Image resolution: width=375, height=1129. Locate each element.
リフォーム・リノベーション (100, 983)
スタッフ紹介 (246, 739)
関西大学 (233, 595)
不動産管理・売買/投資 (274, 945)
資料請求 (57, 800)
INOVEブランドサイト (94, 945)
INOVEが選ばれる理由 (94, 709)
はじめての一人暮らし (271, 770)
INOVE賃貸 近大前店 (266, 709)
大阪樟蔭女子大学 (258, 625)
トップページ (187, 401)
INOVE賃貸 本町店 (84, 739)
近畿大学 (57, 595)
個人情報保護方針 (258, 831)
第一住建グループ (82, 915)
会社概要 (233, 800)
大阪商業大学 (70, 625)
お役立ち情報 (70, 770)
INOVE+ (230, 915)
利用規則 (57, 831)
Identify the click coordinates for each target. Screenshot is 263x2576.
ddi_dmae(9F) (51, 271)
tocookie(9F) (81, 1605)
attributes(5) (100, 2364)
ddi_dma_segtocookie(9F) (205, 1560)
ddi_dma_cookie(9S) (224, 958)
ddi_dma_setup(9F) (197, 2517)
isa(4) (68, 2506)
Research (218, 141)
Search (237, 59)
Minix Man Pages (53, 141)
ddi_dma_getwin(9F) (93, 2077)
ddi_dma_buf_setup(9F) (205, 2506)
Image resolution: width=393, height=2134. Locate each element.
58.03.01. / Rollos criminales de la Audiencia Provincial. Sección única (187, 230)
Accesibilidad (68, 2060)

########

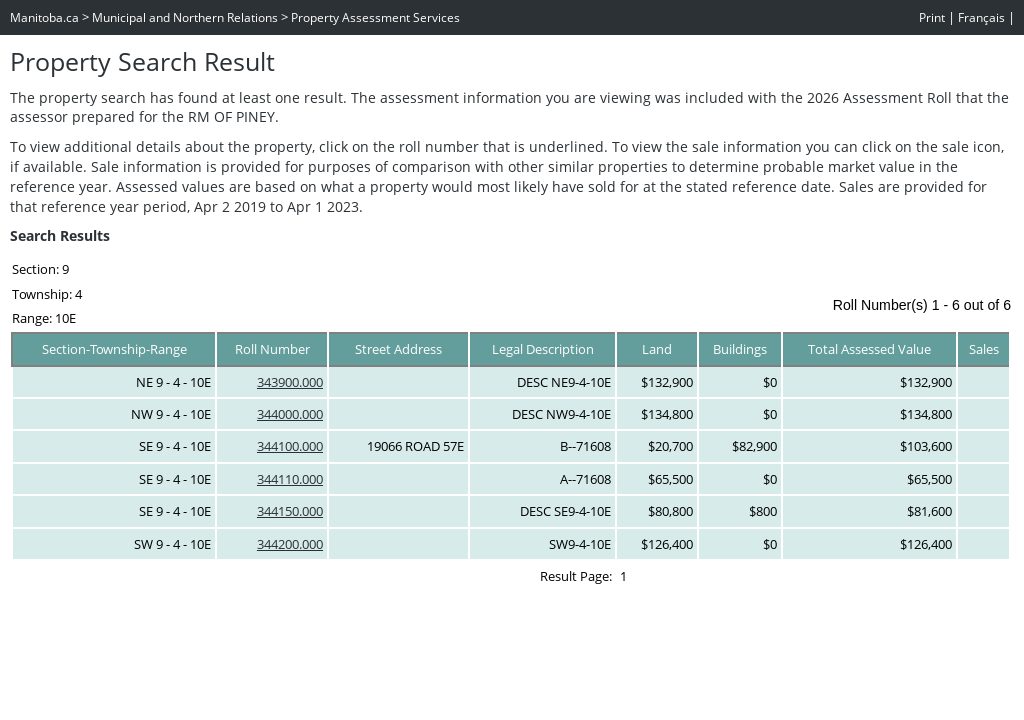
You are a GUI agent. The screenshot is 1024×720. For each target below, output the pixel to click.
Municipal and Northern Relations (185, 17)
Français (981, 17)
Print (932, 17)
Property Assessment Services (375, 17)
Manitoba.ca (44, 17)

########

Written task => Convert the records starting at the line that contains "Identify the click" and ending at the line that contains "58.03.01. / Rollos", both included, into a numbered list with blank lines omitted.

Problem solution =>
1. Identify the click coordinates for each target. Screenshot is 263x2576.
2. ddi_dmae(9F) (51, 271)
3. tocookie(9F) (81, 1605)
4. attributes(5) (100, 2364)
5. ddi_dma_segtocookie(9F) (205, 1560)
6. ddi_dma_cookie(9S) (224, 958)
7. ddi_dma_setup(9F) (197, 2517)
8. isa(4) (68, 2506)
9. Research (218, 141)
10. Search (237, 59)
11. Minix Man Pages (53, 141)
12. ddi_dma_getwin(9F) (93, 2077)
13. ddi_dma_buf_setup(9F) (205, 2506)
14. Image resolution: width=393, height=2134. Locate each element.
15. 58.03.01. / Rollos criminales de la Audiencia Provincial. Sección única (187, 230)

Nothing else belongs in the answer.